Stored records
• • • • • • •

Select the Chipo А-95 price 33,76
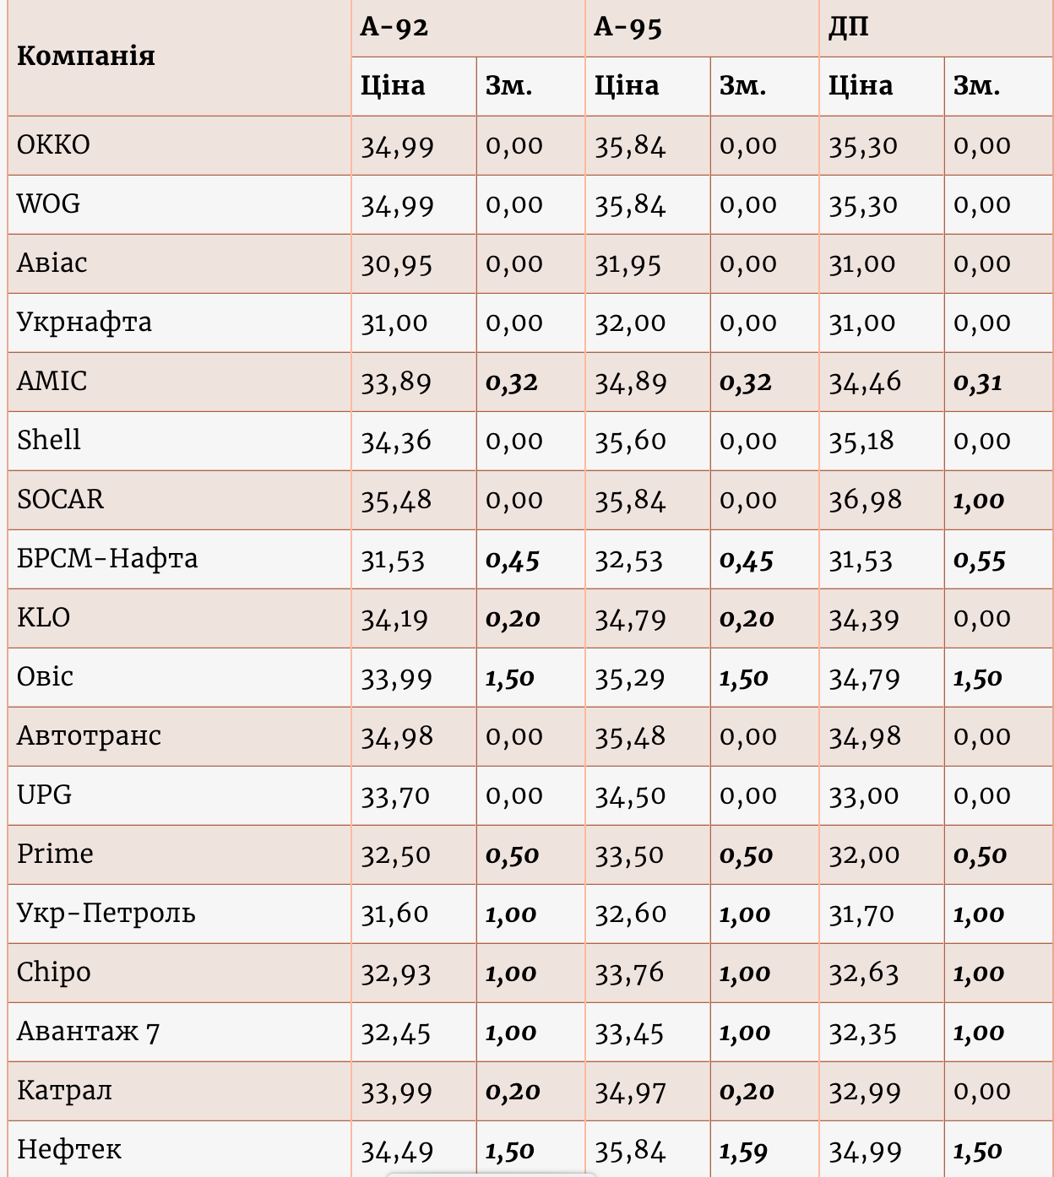The image size is (1054, 1177). [x=629, y=974]
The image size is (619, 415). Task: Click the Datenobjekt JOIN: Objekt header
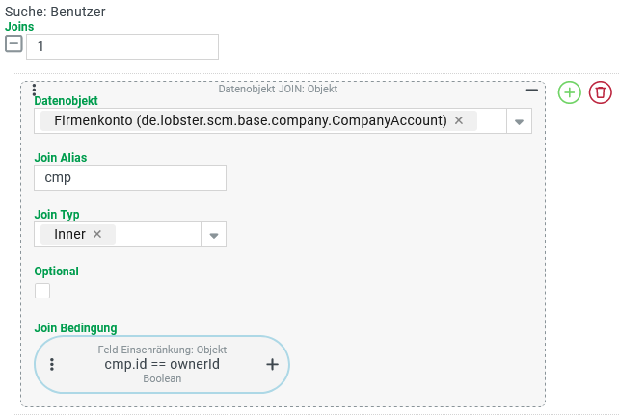278,89
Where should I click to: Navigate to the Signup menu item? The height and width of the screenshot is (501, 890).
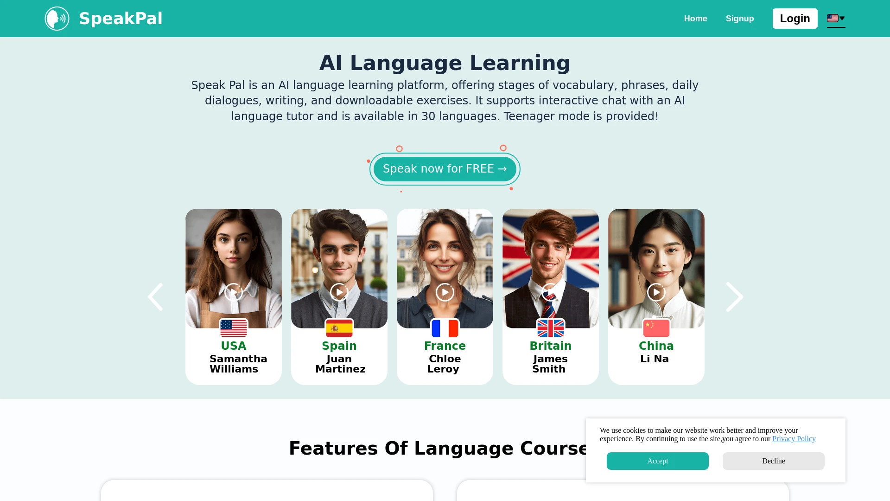point(740,19)
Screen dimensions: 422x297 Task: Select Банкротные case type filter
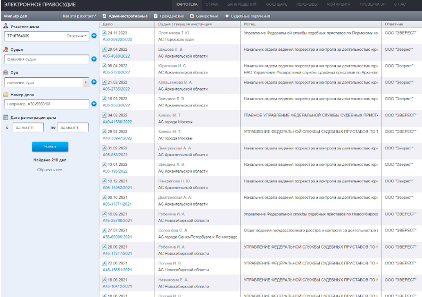pyautogui.click(x=204, y=16)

• • • • • • •

● **REQUIRED ACTION**: Repeat the data in full and exactly. Omit pictures.

● **ANSWER SECTION**:
Select the Chipo А-95 price 33,76
The image size is (1054, 1177). [x=629, y=974]
The image size is (619, 415). Task: Click the Datenobjekt JOIN: Objekt header
278,89
Where should I click to: Navigate to the Signup menu item? The height and width of the screenshot is (501, 890).
point(740,19)
Screen dimensions: 422x297 Task: Select Банкротные case type filter
pyautogui.click(x=204, y=16)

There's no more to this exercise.